Given records »
★ ★ ★

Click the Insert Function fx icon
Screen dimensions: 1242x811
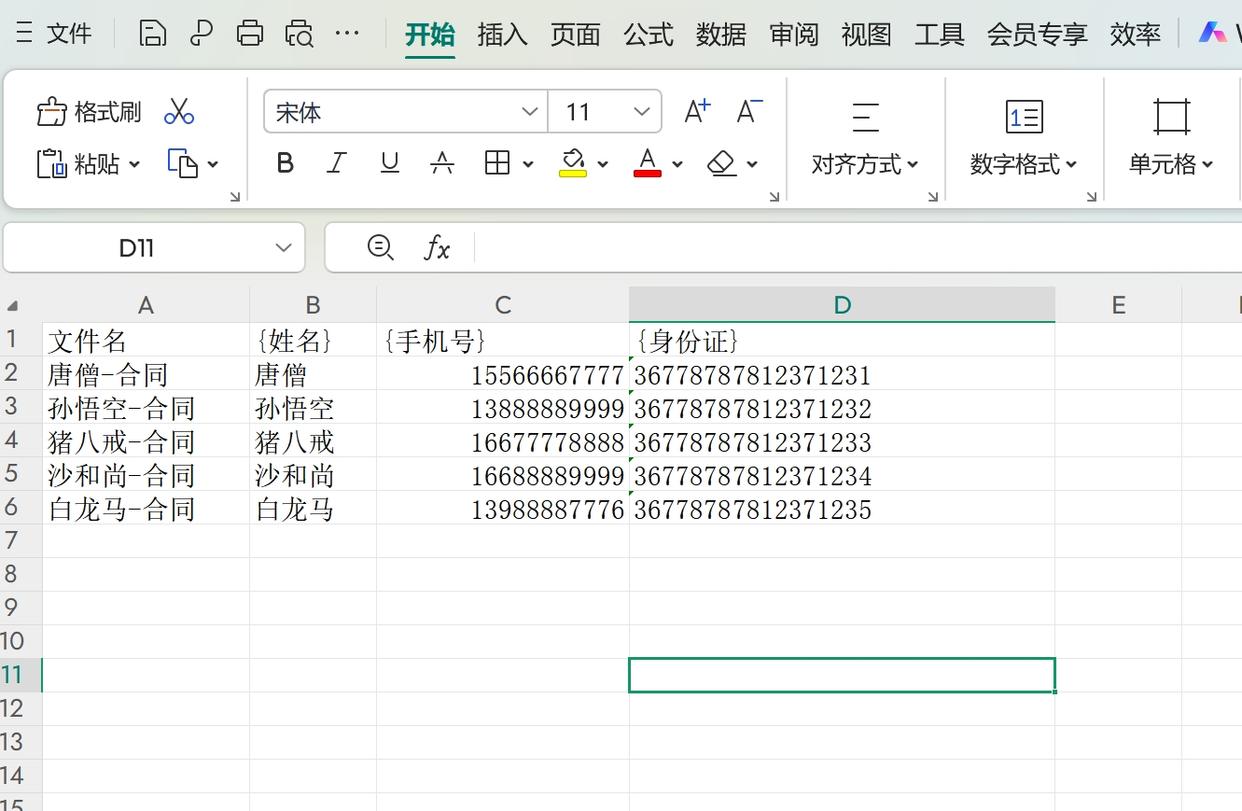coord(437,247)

★ ★ ★

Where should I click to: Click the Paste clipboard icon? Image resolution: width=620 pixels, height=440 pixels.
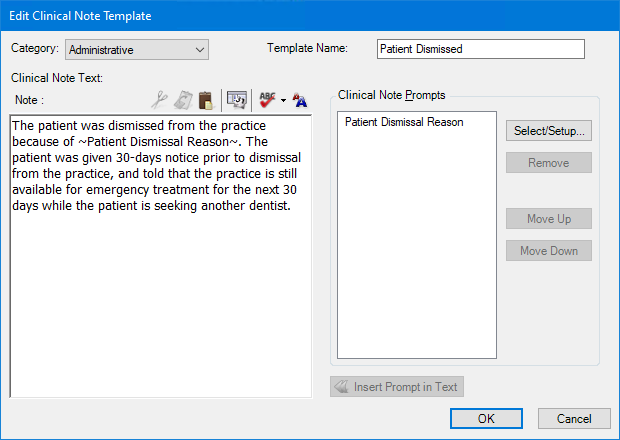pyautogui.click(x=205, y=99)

★ ★ ★

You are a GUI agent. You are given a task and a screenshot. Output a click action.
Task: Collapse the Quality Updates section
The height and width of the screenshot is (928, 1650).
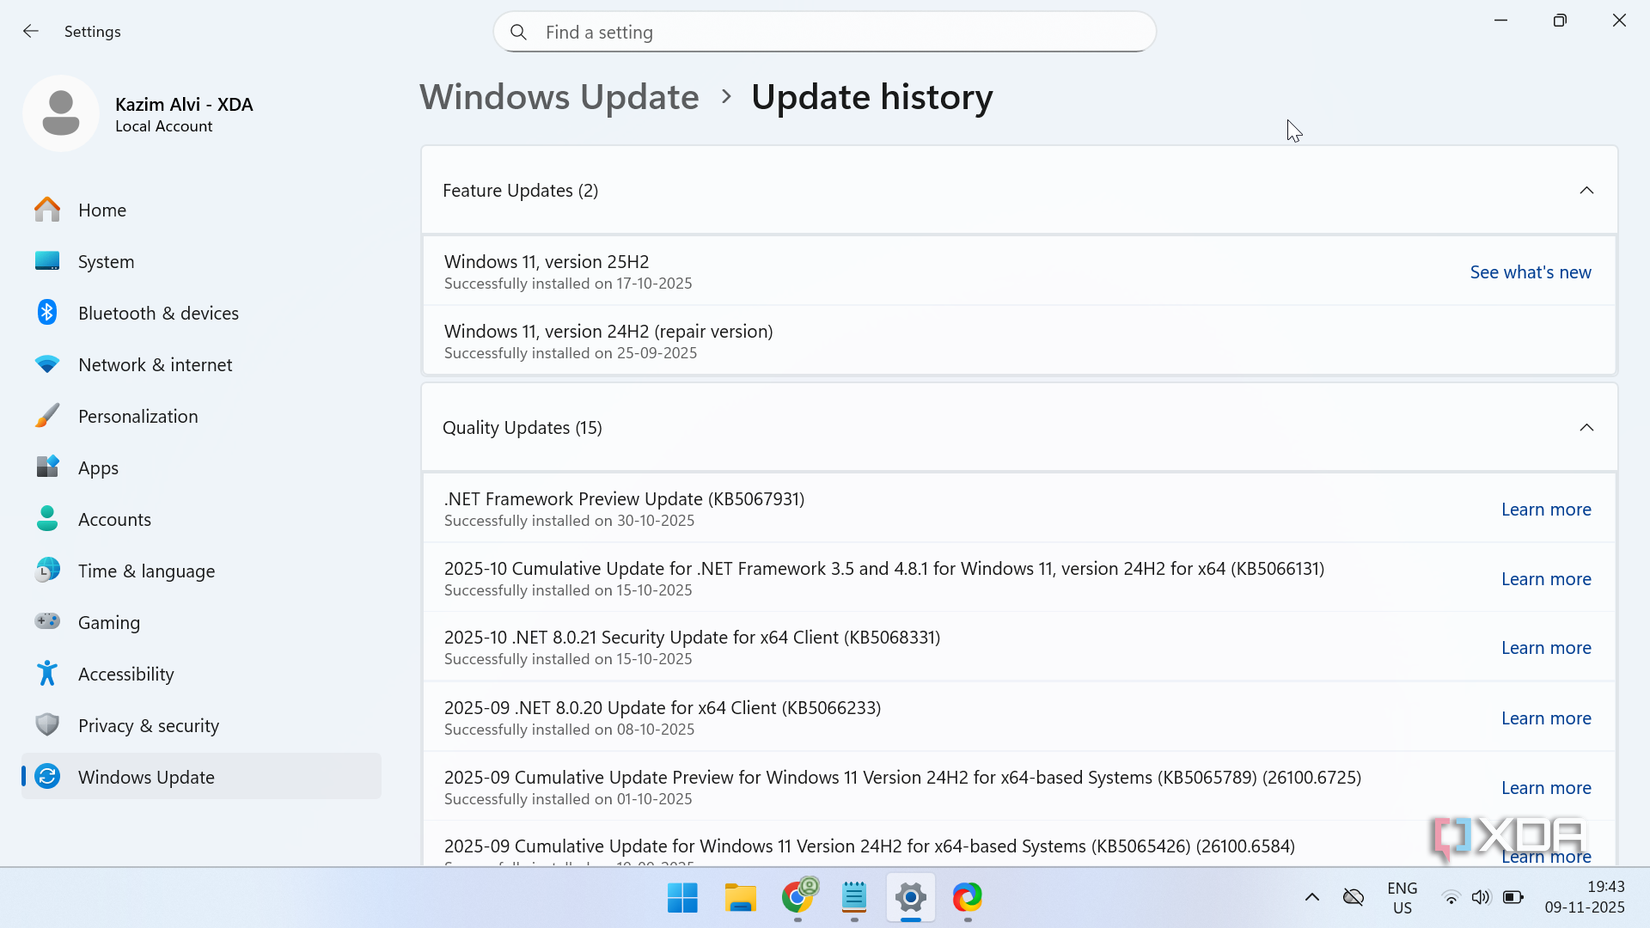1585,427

★ ★ ★

Given request »
Convert everything from the line containing "Where should I" down to the line containing "pyautogui.click(x=205, y=99)", both included, into a Markdown table with the columns Number and Line, skipping blank lines and omitting the pictures.

Output for this exercise »
| Number | Line |
|---|---|
| 1 | Where should I click to: Click the Paste clipboard icon? Image resolution: width=620 pixels, height=440 pixels. |
| 2 | pyautogui.click(x=205, y=99) |